Terms defined in National Instrument 14-101 Definitions have the same meaning if used in this decision, unless otherwise defined.

Representations

This decision is based on the following facts represented by the Filer:

1. The Filer is a corporation formed under the laws of the Province of New Brunswick. The head office of the Filer is located in the State of New York, United States.

2. The Filer is registered as an investment fund manager in Ontario.

3. The Filer is, to the best of its knowledge, not in default of any requirements of the securities legislation of Ontario.

4. As a registered firm in Ontario, the Filer must pay, for each of its financial years, the participation fee shown in Appendix B of the Fees Rule that applies to it according to the Filer's specified Ontario revenues earned from its capital market activities as calculated under Part III of Form 13-502 F4 Capital Markets Participation Fee Calculation.

5. The Filer acts as the investment fund manager for the Canadian Fund.

6. In accordance with section 3.4 of the Fees Rule, the Filer's specified Ontario revenue for its reference fiscal year is calculated by multiplying:

(a) its gross revenues, as shown in its audited financial statements prepared for the reference fiscal year, less specified deductions, by

(b) its Ontario percentage for the reference fiscal year.
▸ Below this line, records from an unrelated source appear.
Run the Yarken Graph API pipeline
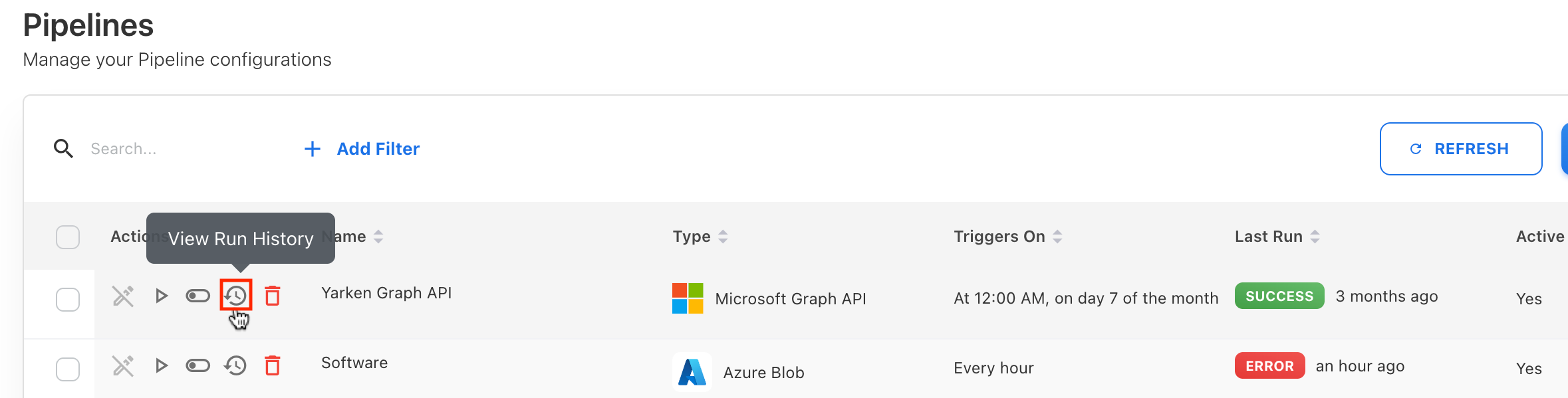This screenshot has height=398, width=1568. pyautogui.click(x=161, y=296)
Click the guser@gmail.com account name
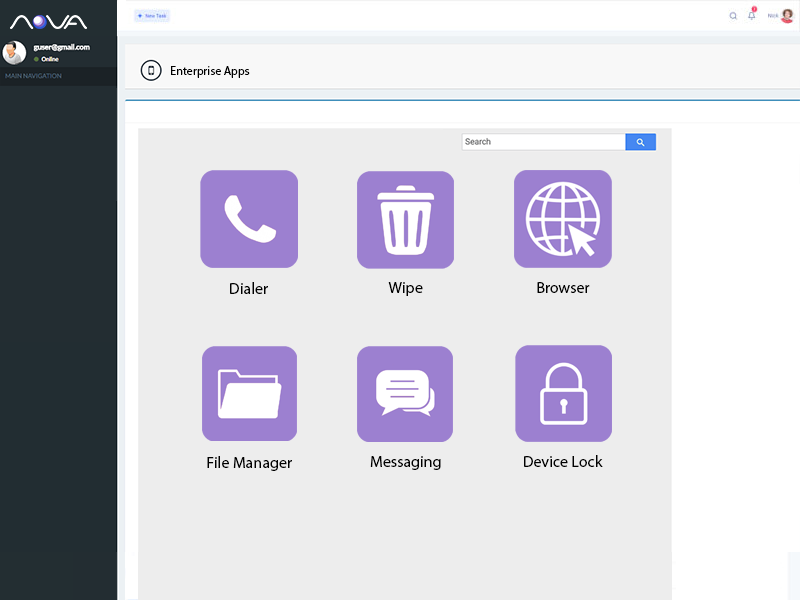The width and height of the screenshot is (800, 600). tap(62, 47)
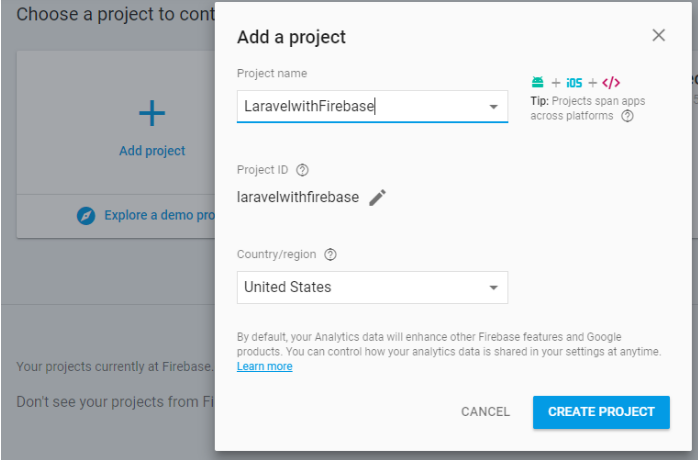This screenshot has height=460, width=698.
Task: Click the United States selection field
Action: (x=360, y=288)
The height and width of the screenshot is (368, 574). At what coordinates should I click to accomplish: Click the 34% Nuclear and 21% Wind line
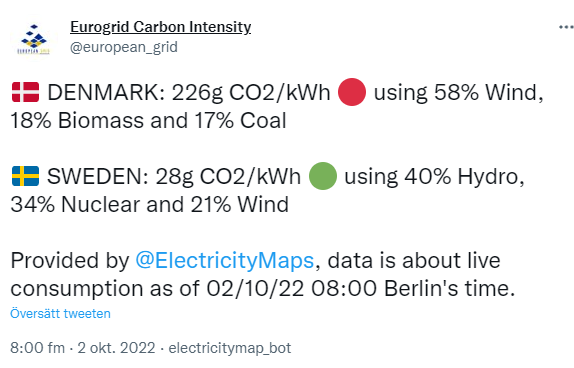[x=150, y=204]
7. The Filer does not charge a management fee for acting as the investment fund manager of the Canadian Fund and its sole compensation is from the 0.001% interest in the Canadian Fund that it holds. The Filer therefore does not report any gross revenues on its audited financial statements for the reference fiscal year.

8. The Canadian Fund is a limited partner in the Cayman Fund, a limited partnership formed under the laws of the Cayman Islands, which in turn is a limited partner in the Main Fund, a limited partnership formed under the laws of Delaware.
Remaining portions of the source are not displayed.